Hospitalist David J. Yu, MD, FACP, MBA, SFHM, medical director of the adult inpatient service at Presbyterian Healthcare Services in Albuquerque, N.M., began his quality journey by earning an MBA, then spending a week at University of Toyota in Gardena, Calif., to learn its Lean process-management techniques. He presented a Research, Innovations, and Clinical Vignettes poster at HM12 that outlined the multidisciplinary quality initiative at 453-bed Presbyterian Hospital in Albuquerque.

The project identified problems of throughput, ED diversion, disjointed team rounding, inadequate communication, multiple patient handoffs, low staff morale, and greater-than-expected length of stay (LOS).

“We really dug into the issues on a granular level,” with the participation of finance, nursing, care coordinators, physical therapy, and other staffers alongside the hospitalists, Dr. Yu says. The project ended up changing the practice from a model in which 11 hospitalist teams and five admitting hospitalists cared for patients throughout the hospital’s various floors while carrying caseloads too high to manage optimally.

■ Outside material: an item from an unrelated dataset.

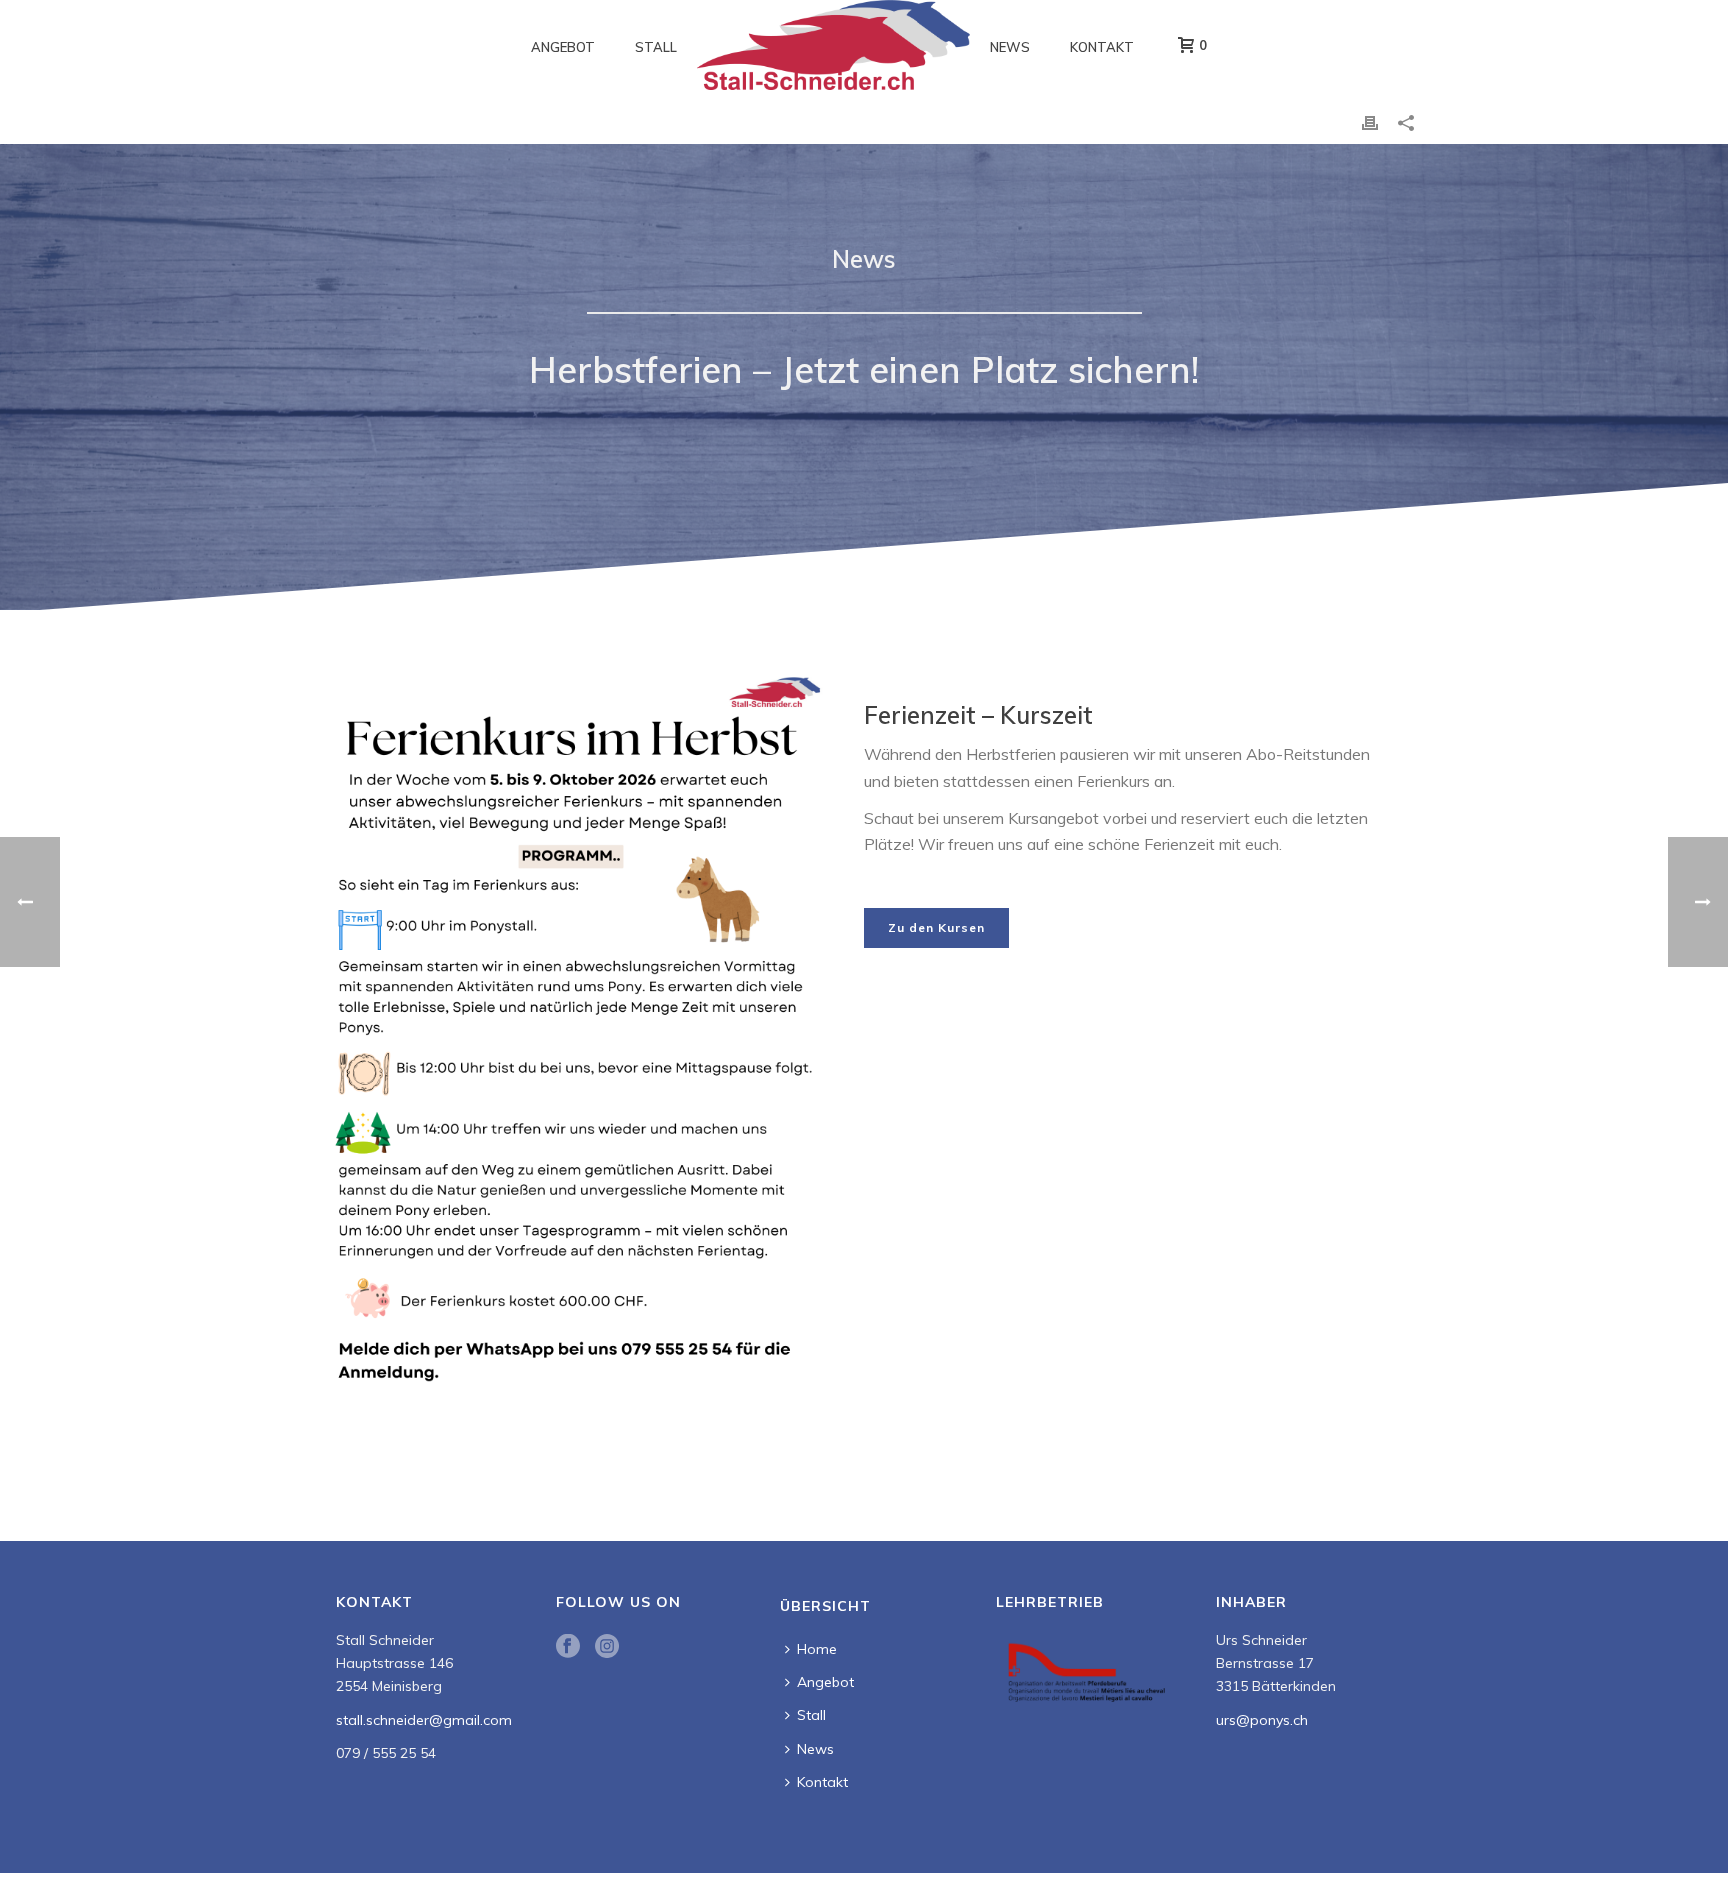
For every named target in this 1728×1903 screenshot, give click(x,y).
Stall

They replaced it with a unit-based rounding model, with hospitalists and care coordinators geographically segregated on units and multidisciplinary rounds to improve the efficiency of team communication (see “A Holy Grail,” July 2012, p. 30).

The group also used data to persuade the hospital’s administration to add hospitalist FTEs. As a result, LOS on two pilot units decreased by nearly half a day, with increased inpatient volume, higher patient satisfaction scores on Press-Ganey surveys, and an estimated net financial benefit of nearly $3.5 million between April 2010 and December 2011—even counting the additional hospitalist FTEs. This model has since spread to all medical units in the hospital.

“We need to be in the business of producing ‘defect-free’ discharges,” Dr. Yu quips. “Every group needs a local solution. But the mantra for this work is standardization....That’s where the leadership of the hospitalist comes in. It’s not, ‘Follow me,’ but ‘Hey, join us in collaborating together to come up with a solution.’

“It has been a two-year journey, and we’re still learning.”